JB: —haunted houses, and watch scary movies, and play scary games and stuff like that.

CP: Yeah. And it’s also fun to think about, have I conditioned myself so much that I’m not scared of this particular thing anymore? Curious. But there’s a greater power. I’m not terrified of the spirit realm or demons. I think there is a level of respect of other entities, and I know I’m like, “Cool. I just crossed onto some of your territory. Thanks for the visit. Yep.” (laughs)

JB: Yeah, I’d like to talk about that too. Because one of the things that I take away from this piece, and that I think the audiences will take away from this when they see it as well, is just the importance of always having caution and respect when you’re dealing with the unknown.

CP: Mm-hmm. Mm-hmm.

JB: Because there’s so much potential danger out there.

CP: So much, so much. So stupid. Don’t be stupid. (laughs)

JB: And I think that applies to both the paranormal and just real life.

CP: And real life, yeah. Be informed. Be informed about what you’re getting into as much as you possibly can. Make better choices before going into the unknown, or things that you do not have control over, ultimately. Or you do not have the upper hand over, ultimately.

JB: I mean, it also kind of ties into Neil’s piece, what he’s doing this month a little bit too. About how you never know about the potential danger that might be out there in terms of individual people who are seeking to do you harm.

CP: You don’t know me. I mean, yeah, you know me, but do you know me? I’m off the rails. (laughs)

JB: Well, you don’t know me either, Cristina.

CP: Josh. I can’t scream in here. (laughs) But that possibility. I think people are so quick to forget that, or let down their guard enough to assume that people are always good or that— you would never suspect something. Shock and awe. Shock and awe can come to anyone, and from anyone.

JB: Because there’s a certain trust component to it as well, right? Like, I go to this haunted house. I trust that no one in this haunted house is actually going to kill me.

CP: Yes. Yes.

JB: So they can pretend like they’re gonna kill me and it will be fun, and I’ll be okay with that.

CP: Uh huh. As opposed to— (laughs) going to a haunted house and there actually being serial killers there. And, you know, that’s a possibility too. I prefer not to think about that.

JB: That’s actually my haunted house concept. (laughs)

CP: Oh my God. You might wanna edit that out of there so you’re not on anyone’s list of potential criminals. (laughs)

JB: I’m curious; other than experiences like this, where you encounter something that clearly means you harm, what else scares you?

CP: I don’t know if it meant me harm, which is something that you’ll see in the piece. You can decide for yourself.

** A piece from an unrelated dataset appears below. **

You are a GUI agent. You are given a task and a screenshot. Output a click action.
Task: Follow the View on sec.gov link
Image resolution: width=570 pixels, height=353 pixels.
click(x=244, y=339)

JB: Okay, I’ll amend that.

CP: That has the threat of potential harm.

JB: There you go.

CP: What actually scares me aside from that? I jokingly said it earlier, but all jokes are based in truth. The state of our nation. Truly. I shouldn’t have to fear, or live with a undercurrent every single day, of wondering whether or not the next interaction I have with a person of the law, be it a cop or what have you, is going to result in my death or my brother’s death.

It’s outrageous, it really is. It wrecks me. It wrecks me. That is the one true fear, that we don’t have the same opportunities and liberties to pursue happiness in this country because of these racial biases and lack of training and accountability in our law enforcement and these people that are supposed to protect and serve us.

And that’s what I fear. For my friends, for my family, for myself. And it doesn’t matter if I am a smart, capable woman who knows how to quote-unquote “handle herself” in situations. None of that matters.

JB: Because we’ve seen examples of other people who were for all appearances handling themselves just fine.

CP: Yep. Respectability gets you killed. And you wonder why people riot. We can’t do this? We do one thing, we do anything, we’re fucked. And that’s terrifying. But you go day by day.

JB: Scarier than leaving the circle open?

CP: Much scarier than leaving the circle open. ‘Cause you’re leaving your entire life open.